If you can't figure out a question, make a small tick mark next to it and come back to it. If you can rule out 2 answers, do so and come back to it. If you can rule out all but 1 answer, AWESOME. If you rule out all the answers, come back to it. Often the answers to some questions will be "revealed" in later questions. Try not to 2nd guess yourself unless you have some really strong evidence that you should change an answer. 

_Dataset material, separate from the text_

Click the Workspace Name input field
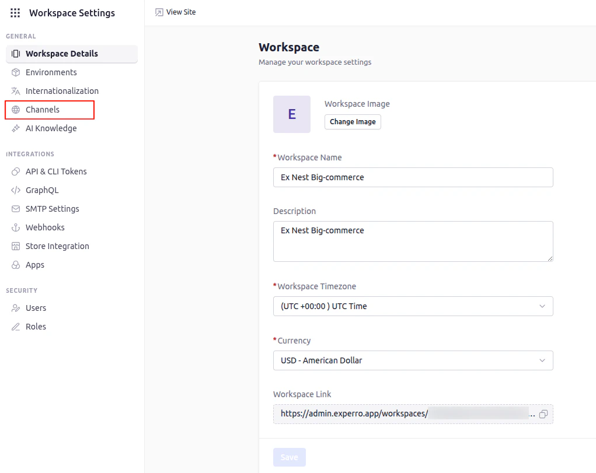The image size is (596, 473). click(x=413, y=177)
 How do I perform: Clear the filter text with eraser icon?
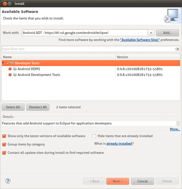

IF you finish all questions before your time is up, go back through and make sure you marked the circles you intended to mark. But remember, try not to 
2nd guess yourself. 

Amy


----------



## kak6 (Apr 4, 2009)

This is what my coding teacher told us; know the Guidlines first, then know the order and ICD-9 codes are listed in, read the reports carefully they trick you. Knowing terminology and anatomy are a given. Though you can write any you do not know in your book, however, you must know how to locate it quickly so tab all pages where important info is listed. I also tabed all code divisions eg. 00100 anesthesia, 2000 musculoskeletal, 3000 respiratory, ect. I tabed all 3 books (CPT, ICD-9, HCPCS) like this that way I did not lose time flipping pages I could go right to the section by using the tabs. In the end I did not use much information I had written in my book, by writting it I learned it. But, I used the heck out of the tabs. I would of run out of time without them. Good Luck, get prepared and try again!


----------



## DanielCowdery (Apr 4, 2009)

Hi!

I passed the CPC test a week ago (close, but it counts!). I would say you have to first know the guidelines (as other posters have indicated). However, you *will not* pass if you do not know Terminology and Anatomy. These tie into everything you do, from breaking down a report to providing basic info answers on the test. My instructor, the great Kate Tierney, taught me that.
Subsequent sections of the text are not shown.